* PROBLEM: The response should be a precise copy of every entry.

* INFORMATION:

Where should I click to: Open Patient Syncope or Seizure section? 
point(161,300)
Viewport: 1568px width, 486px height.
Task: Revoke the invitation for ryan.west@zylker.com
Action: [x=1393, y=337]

* TASK OUTPUT:
Where should I click to: Open Patient Syncope or Seizure section? 
point(161,300)
Viewport: 1568px width, 486px height.
Task: Revoke the invitation for ryan.west@zylker.com
Action: [x=1393, y=337]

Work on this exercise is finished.